Overfitting happens when a model has enough capacity to memorize the specific patterns in its training data — including noise, outliers, and incidental correlations — rather than learning the underlying generalizable patterns. Mechanically, you detect it by tracking two loss curves during training: the training loss and the validation loss (computed on a held-out set the model never trains on). In a healthy training run, both curves go down together. Overfitting shows up as a divergence: training loss keeps decreasing while validation loss plateaus or starts climbing. That gap is the model spending its capacity on memorization rather than generalization.
The classic defenses against overfitting have been refined over decades and most still apply to modern LLM training. Dropout randomly zeroes out a fraction of neuron activations during training, forcing the model to build redundant representations rather than relying on any single pathway. Weight decay (L2 regularization) penalizes large weight values, discouraging the model from fitting narrow, high-magnitude patterns. Early stopping means monitoring validation loss and halting training when it stops improving, even if training loss is still falling. Data augmentation — creating synthetic variations of your training data — effectively expands the dataset without collecting new data. For language models, this might mean paraphrasing, back-translation, or context windowing strategies that present the same text with different surrounding context.
In the large language model era, overfitting has some non-obvious characteristics. Very large models trained on very large datasets are often in the "underfitting" regime for pre-training — they could benefit from more data or more training steps, not fewer. The Chinchilla scaling laws formalized this: for a given compute budget, there is an optimal balance between model size and training tokens, and most early LLMs were overtrained on too few tokens relative to their parameter count. Overfitting during pre-training at frontier scale is rare precisely because the datasets are so enormous. But it becomes a serious concern during fine-tuning, where datasets are typically orders of magnitude smaller. Fine-tuning a 7B model on a few thousand examples for more than 2-3 epochs almost always overfits, and the symptoms are recognizable: the model starts echoing training examples verbatim, loses the ability to handle prompts that differ from the training format, and may even degrade on general tasks it previously handled well.
One of the most insidious forms of overfitting in modern AI is benchmark overfitting, where training data happens to contain (or is deliberately selected to contain) questions similar to evaluation benchmarks. The model scores well on the benchmark but has not actually acquired the underlying capability. This is different from classical overfitting because the model generalizes fine to data similar to its training set — the problem is that the benchmark is measuring training-set-adjacent performance rather than true capability.

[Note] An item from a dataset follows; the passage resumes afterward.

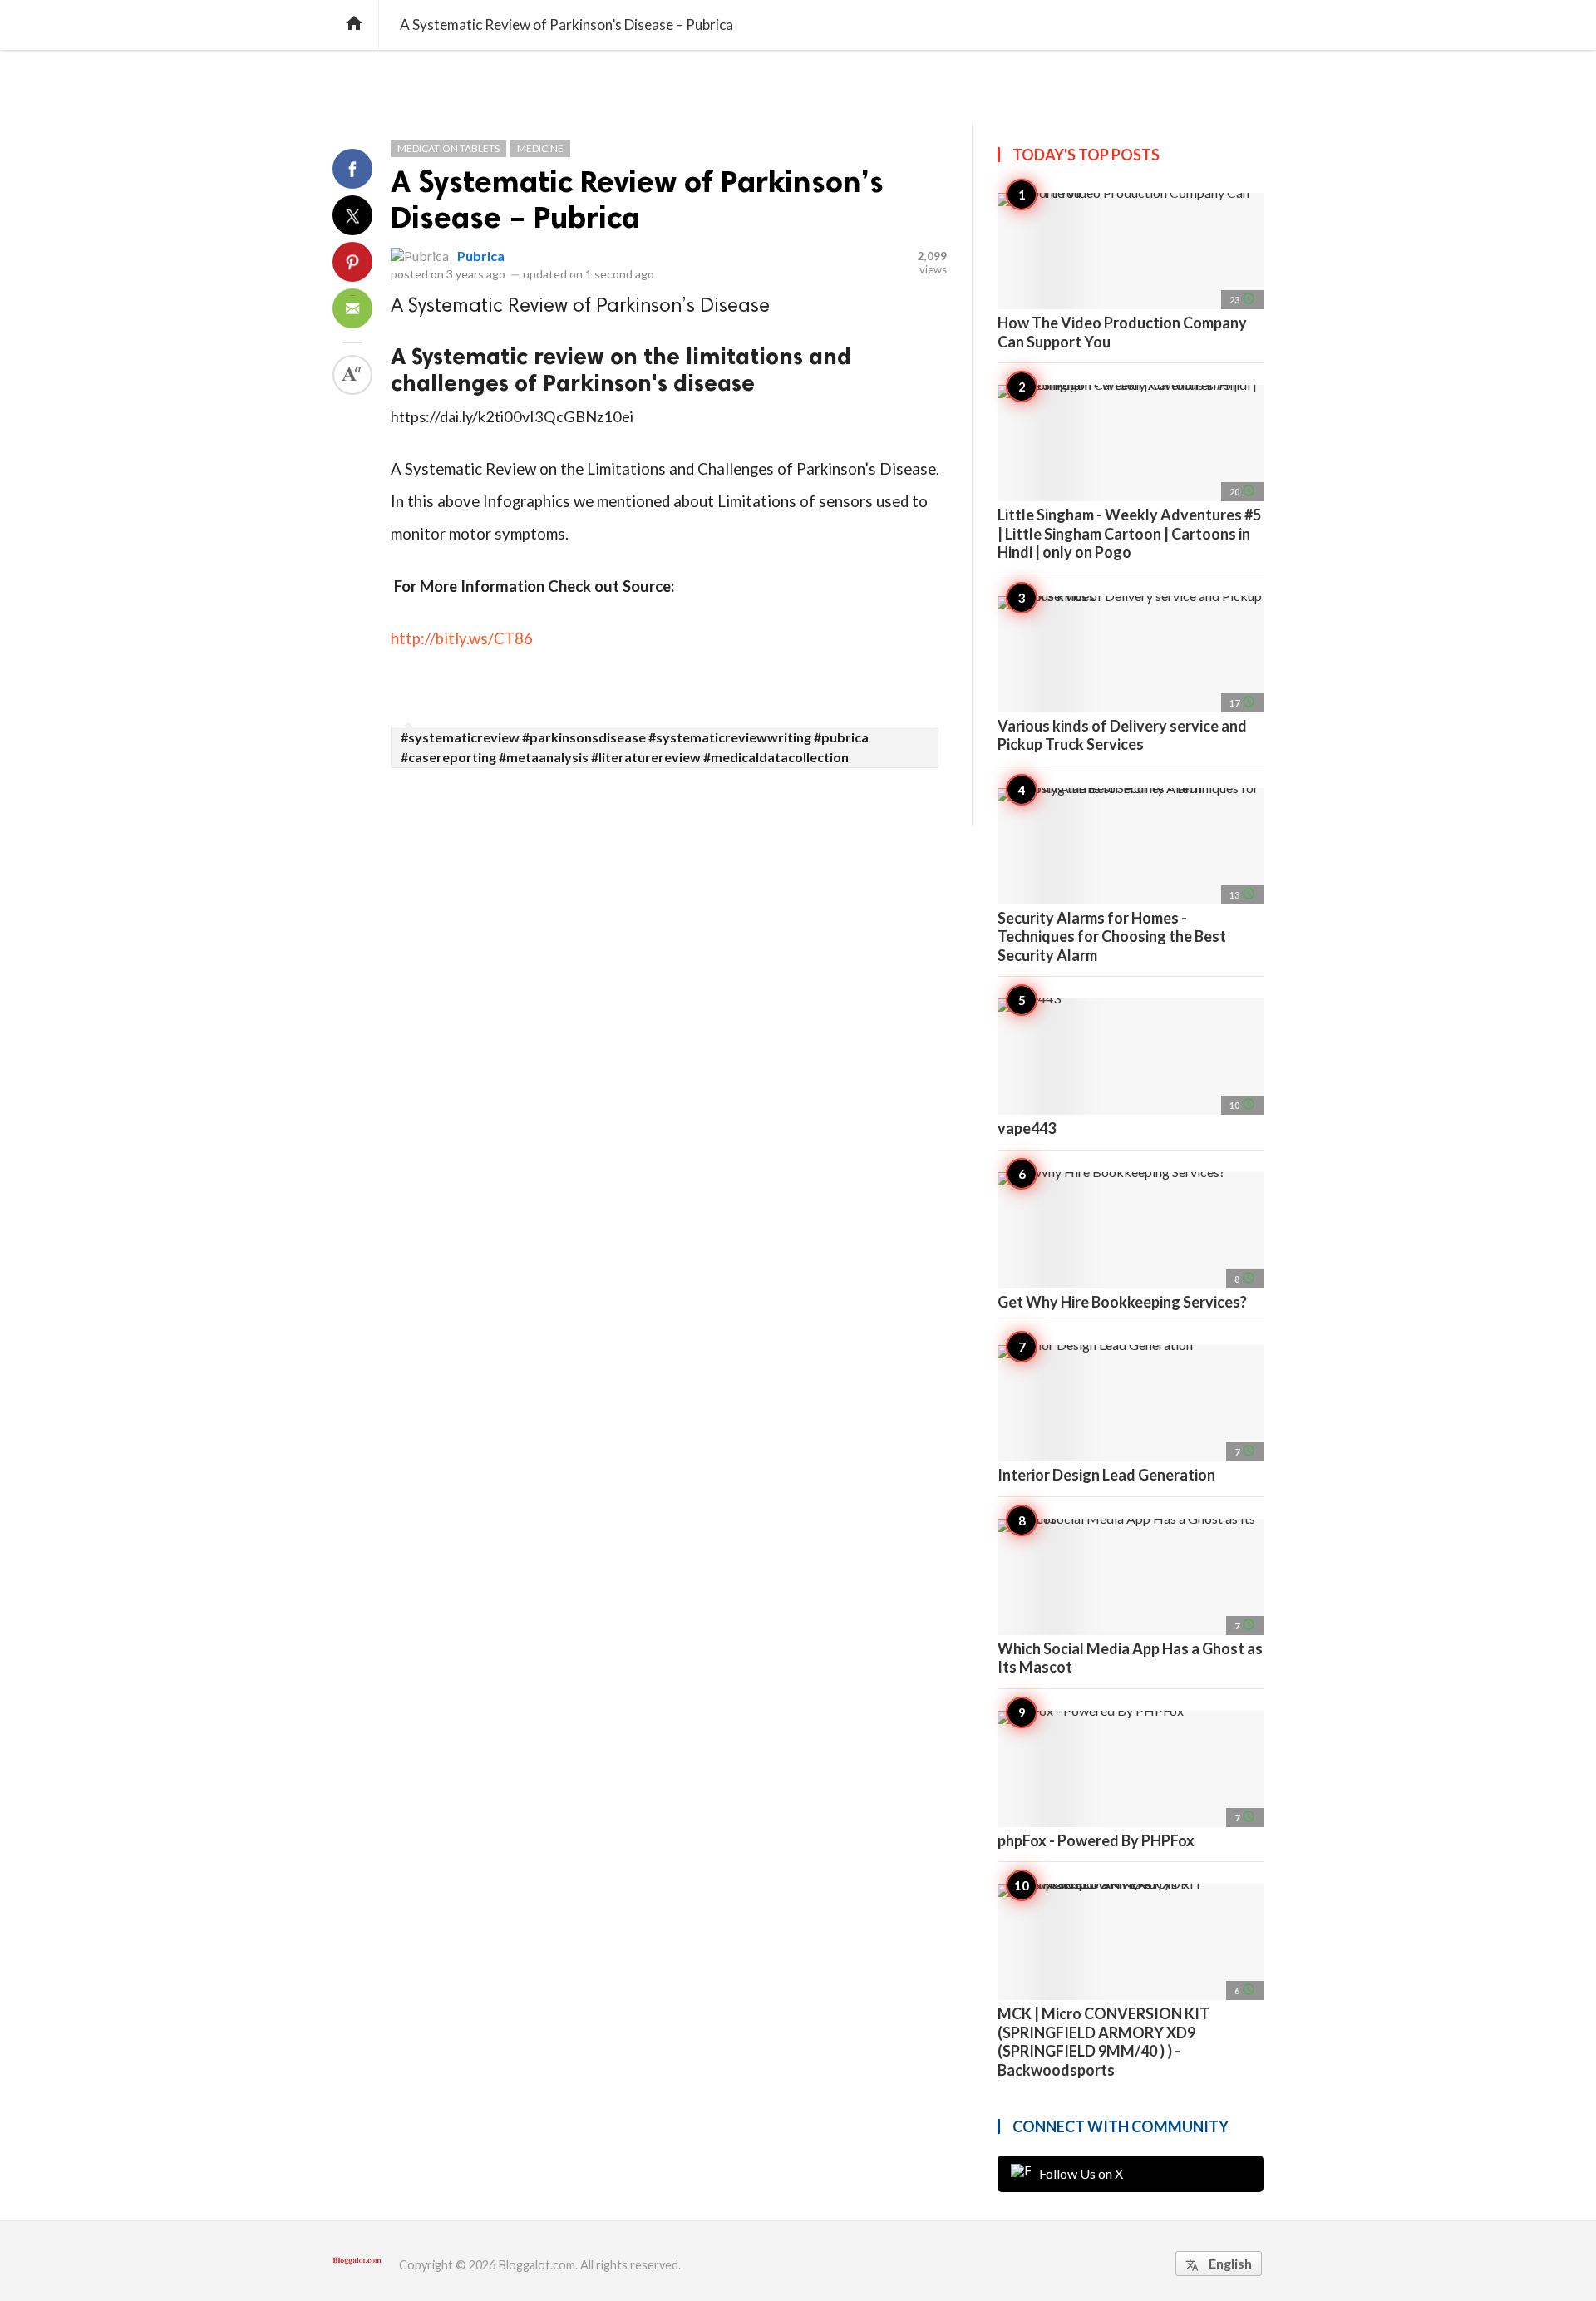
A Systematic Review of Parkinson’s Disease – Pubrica (637, 199)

This is why the field has moved toward held-out evaluation sets, contamination detection, and human-preference-based evaluation like Chatbot Arena, where the test questions are not known in advance and cannot be gamed through data selection.
For practitioners, the most useful mental model is that overfitting is not a binary state but a spectrum. Some degree of memorization is inevitable and even desirable — you want the model to know that Paris is the capital of France, which is a memorized fact. The problem arises when memorization crowds out generalization: the model recalls the exact phrasing from training instead of understanding the concept well enough to answer novel questions about it. Watching the training-validation loss gap, using parameter-efficient methods like LoRA (which limit the model's capacity to overfit), and testing on genuinely out-of-distribution examples are the best practical defenses.